IBM is selling a large part of its software portfolio to India’s HCL Technologies for $1.8 billion as it continues to focus on cloud-based enterprise solutions.
The deal includes the Lotus Notes, Domino, and Portal products that became major contributors to IBM’s enterprise business after it acquired Lotus Software for $3.5 billion in 1995.
“Lotus Notes and Domino ranked among the top client-server groupware and email systems in the 1990s — competing head-on against Microsoft Exchange,” Channele2e said. “But while Microsoft made a successful transition to Office 365 in the cloud, Notes and Domino largely missed the cloud era.”
The other products being sold to HCL are secure app platform Appscan, device manager BigFix, Unica for marketing automation software, Commerce for omni-channel ecommerce, and Connections for workstream collaboration.
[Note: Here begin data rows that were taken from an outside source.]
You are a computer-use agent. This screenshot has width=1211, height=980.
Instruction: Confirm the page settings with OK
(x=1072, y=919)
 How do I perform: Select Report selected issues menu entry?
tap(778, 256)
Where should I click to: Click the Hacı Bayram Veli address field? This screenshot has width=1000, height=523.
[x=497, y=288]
“The move makes sense for IBM, which is moving in a different direction as it develops its cloud business,” TechCrunch said. IBM’s $34 billion acquisition of Red Hat in October, it added, “shows that the company wants to embrace private and hybrid cloud deployments, and older software like Lotus Notes and Domino don’t really play a role in that world.”
John Kelly, an IBM senior vice president, noted the company had been “prioritizing our investments to develop integrated capabilities” in areas such as AI for business, hybrid cloud, cybersecurity, analytics, supply chain, and blockchain as well as industry-specific platforms and solutions including healthcare, industrial Internet of Things, and financial services.
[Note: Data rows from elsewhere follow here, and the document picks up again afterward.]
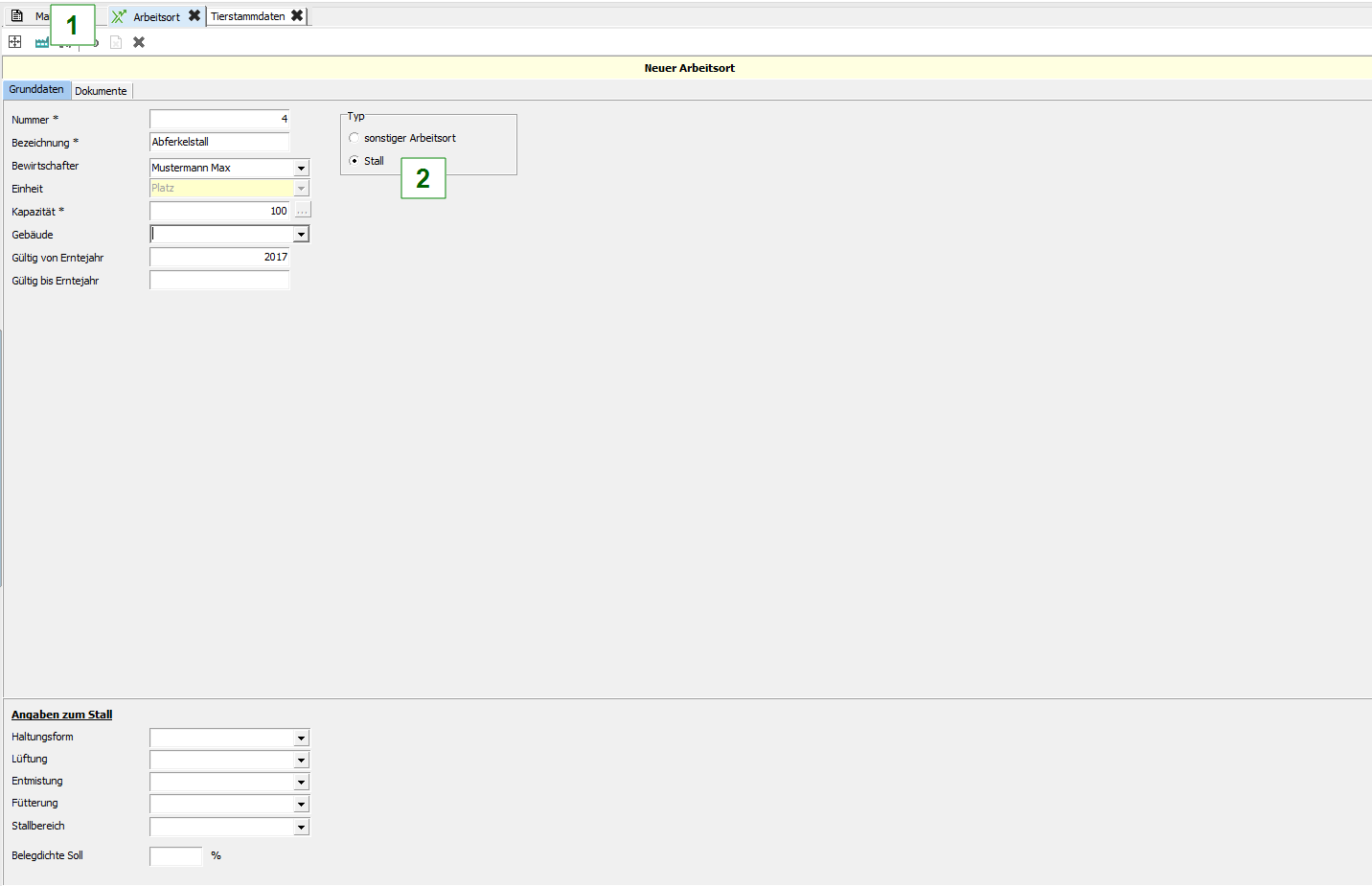Click the Belegdichte Soll percentage field
The image size is (1372, 886).
coord(176,856)
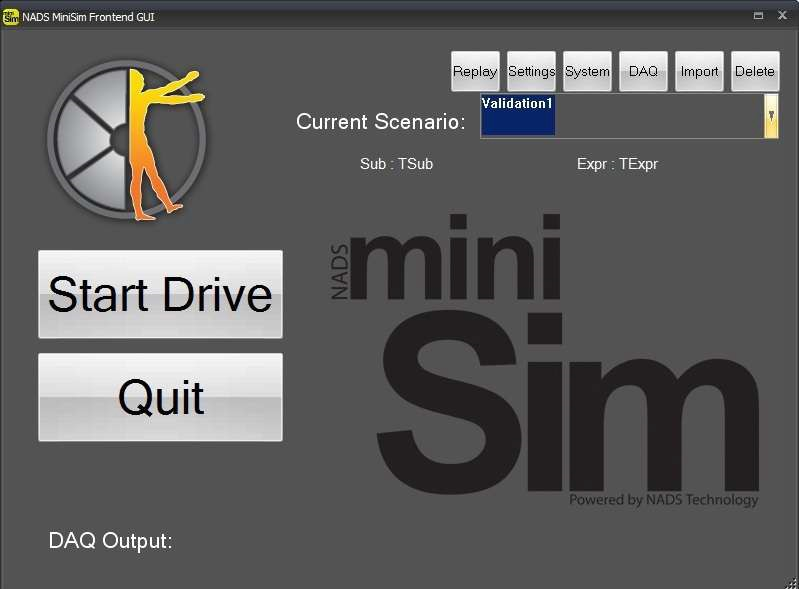Click the Delete button
Screen dimensions: 799x589
pos(755,71)
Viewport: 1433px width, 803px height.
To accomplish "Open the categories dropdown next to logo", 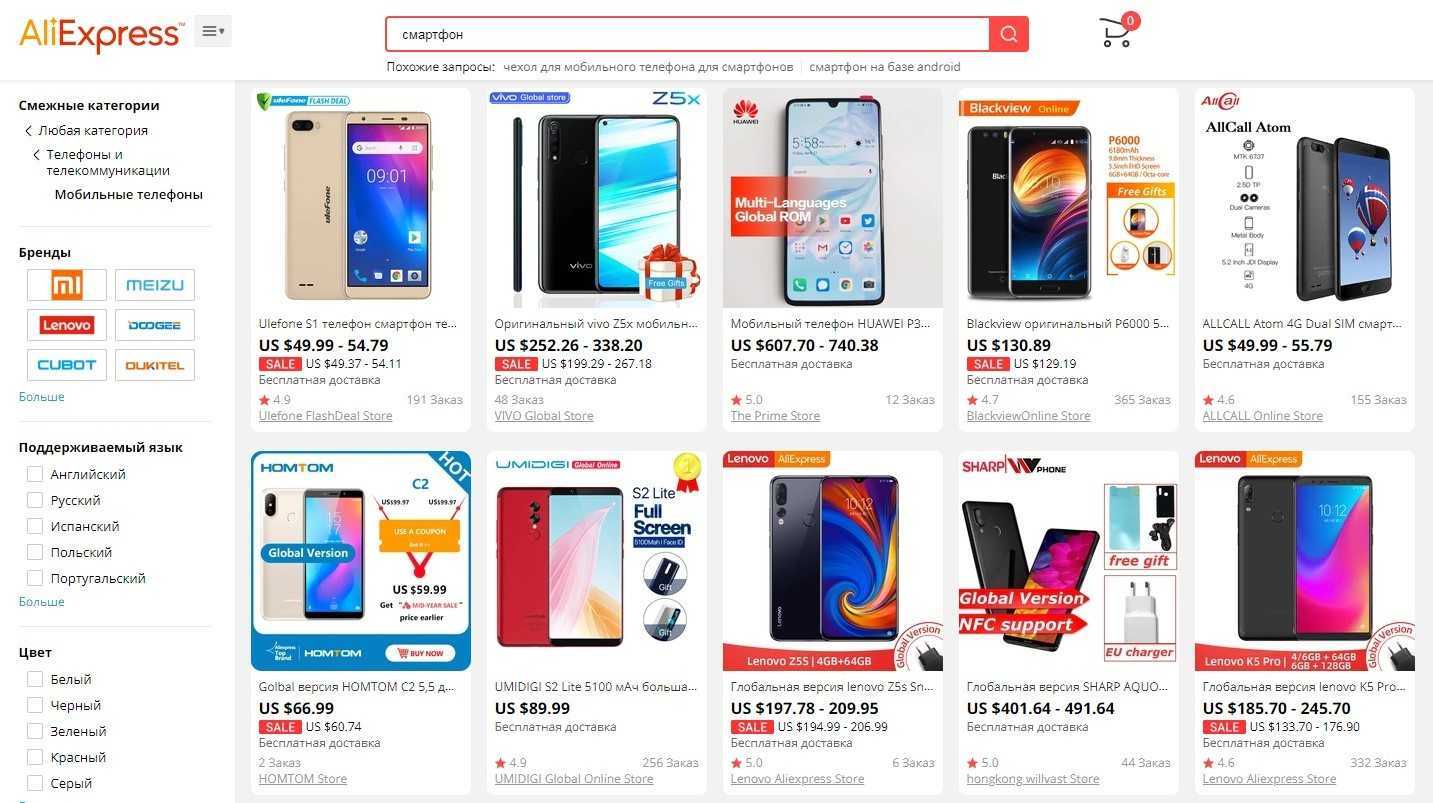I will click(x=213, y=32).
“We believe the time is right to divest these select collaboration, marketing, and commerce software assets, which are increasingly delivered as stand-alone products,” he said.
HCL said the products represent a total addressable market of more than $50 billion and are in large growing market areas like security, marketing, and commerce.
“The large-scale deployments of these products provide us with a great opportunity to reach and serve thousands of global enterprises across a wide range of industries and markets,” C. Vijayakumar, CEO of HCL, said.